● ABOUT THIS TASK: Below is a listing with pictures. Repeat exactly the lines starting at the one holding "Select the emoji beneath the circle" and going on through the one holding "601x340 pixels.", and leave every picture out.

━━━━

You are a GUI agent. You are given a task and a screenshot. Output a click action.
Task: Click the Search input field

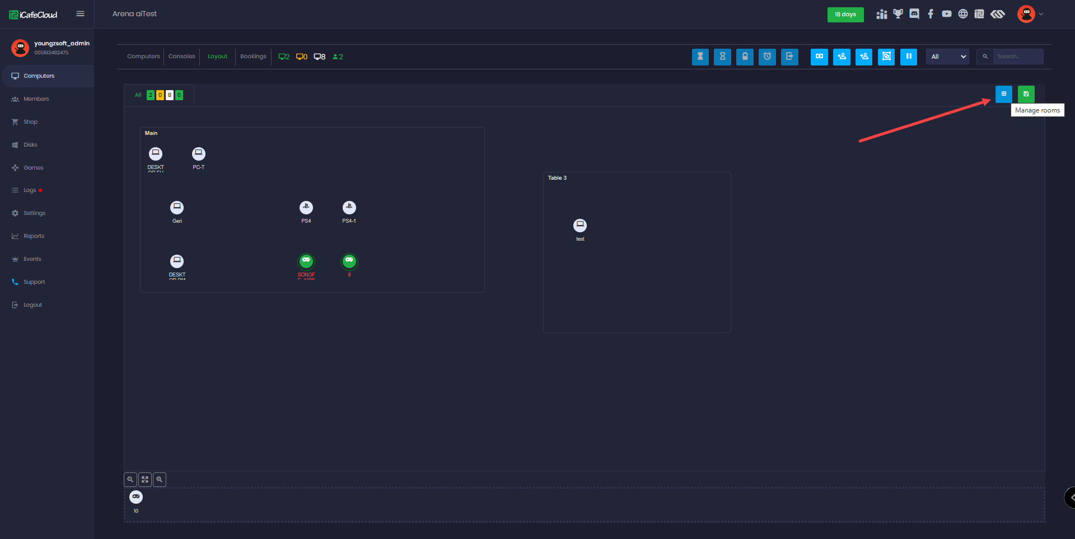[1018, 57]
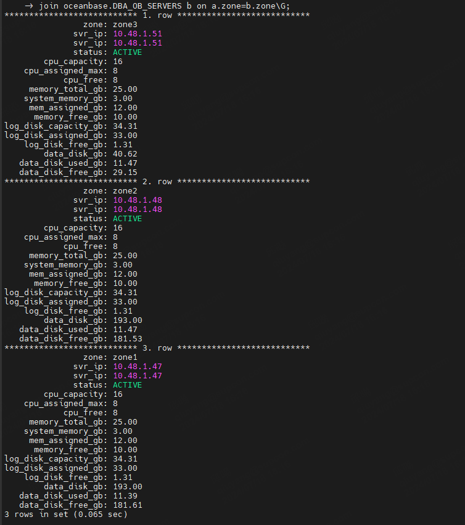This screenshot has width=465, height=525.
Task: Click the data_disk_free_gb value 29.15
Action: (x=125, y=173)
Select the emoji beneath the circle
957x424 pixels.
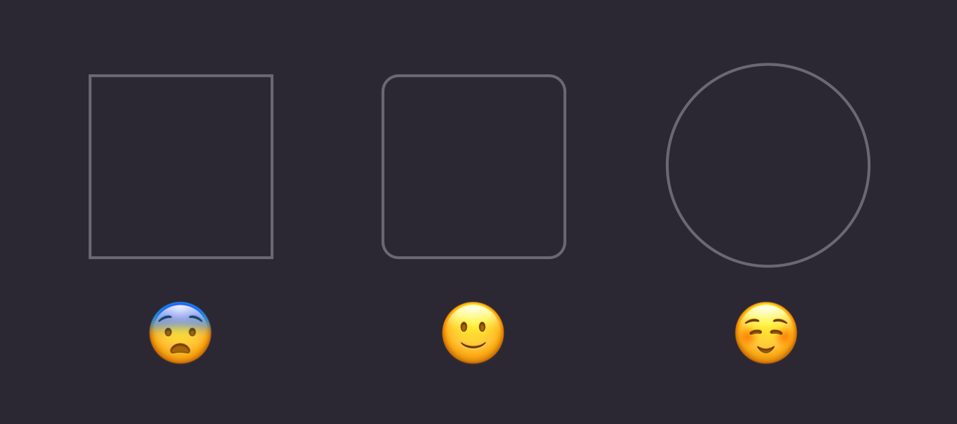pyautogui.click(x=766, y=333)
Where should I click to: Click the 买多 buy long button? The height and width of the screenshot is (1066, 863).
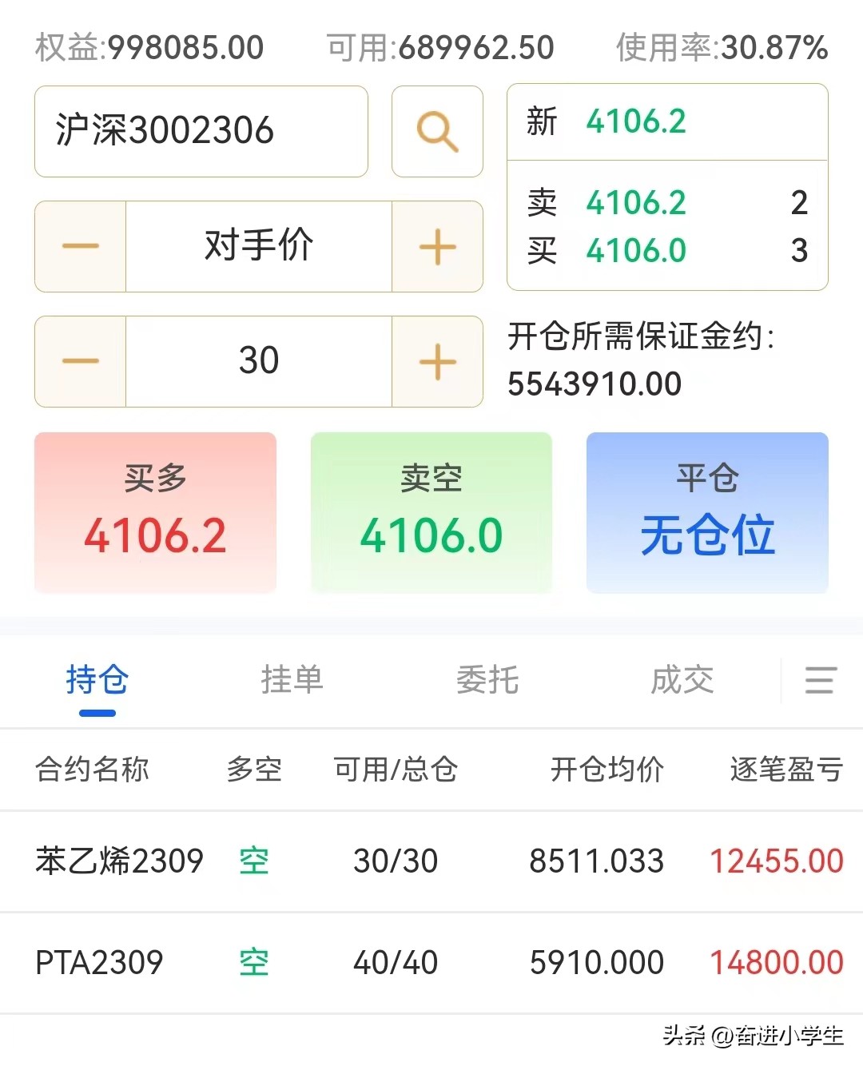(154, 512)
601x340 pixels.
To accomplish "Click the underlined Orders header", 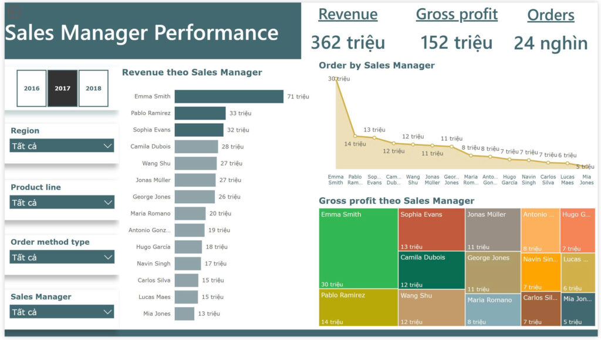I will point(551,15).
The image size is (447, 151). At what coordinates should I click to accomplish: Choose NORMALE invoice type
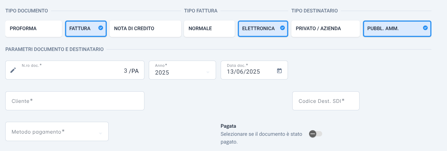pos(209,29)
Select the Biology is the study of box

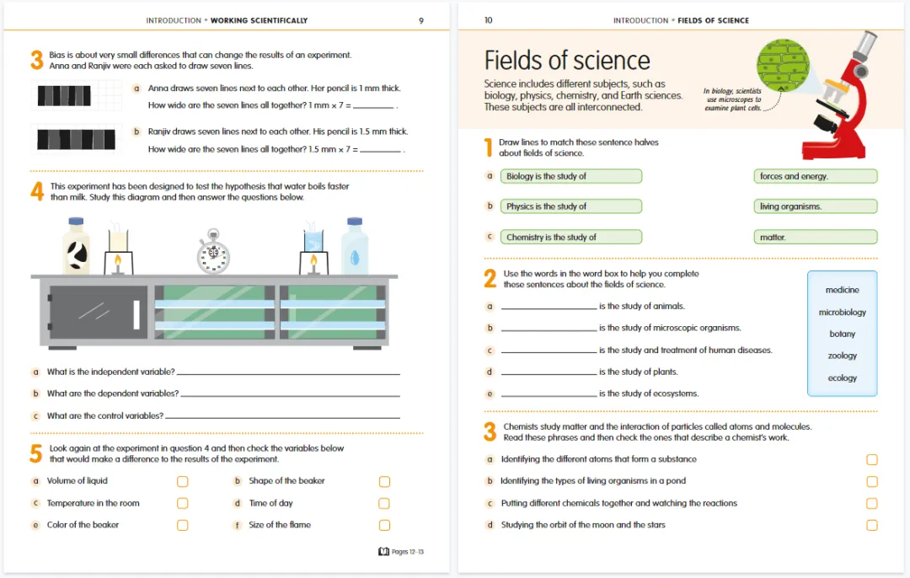coord(571,176)
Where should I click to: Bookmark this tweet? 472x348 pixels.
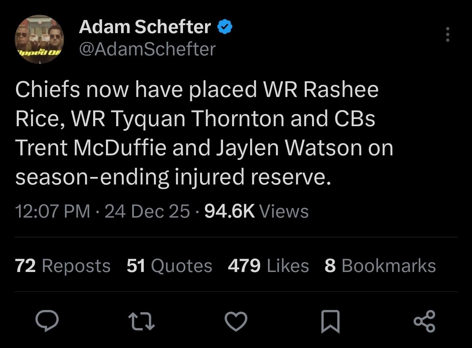pyautogui.click(x=330, y=320)
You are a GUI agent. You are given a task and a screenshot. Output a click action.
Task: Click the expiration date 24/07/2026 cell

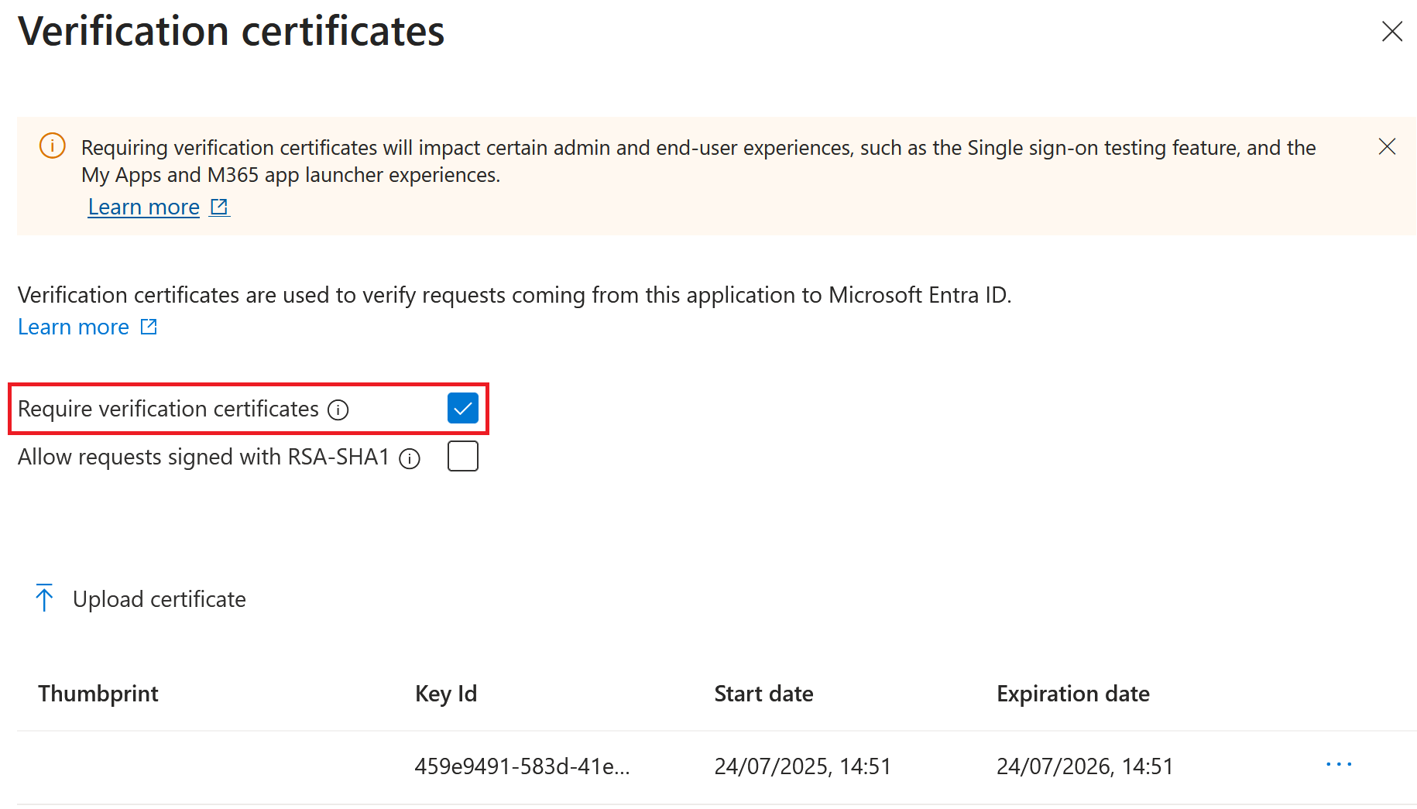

━━━━

● RESPONSE TO THIS EXERCISE:
Select the emoji beneath the circle
957x424 pixels.
pyautogui.click(x=766, y=333)
Where should I click to: Click the 买多 buy long button? The height and width of the screenshot is (1066, 863).
(154, 512)
601x340 pixels.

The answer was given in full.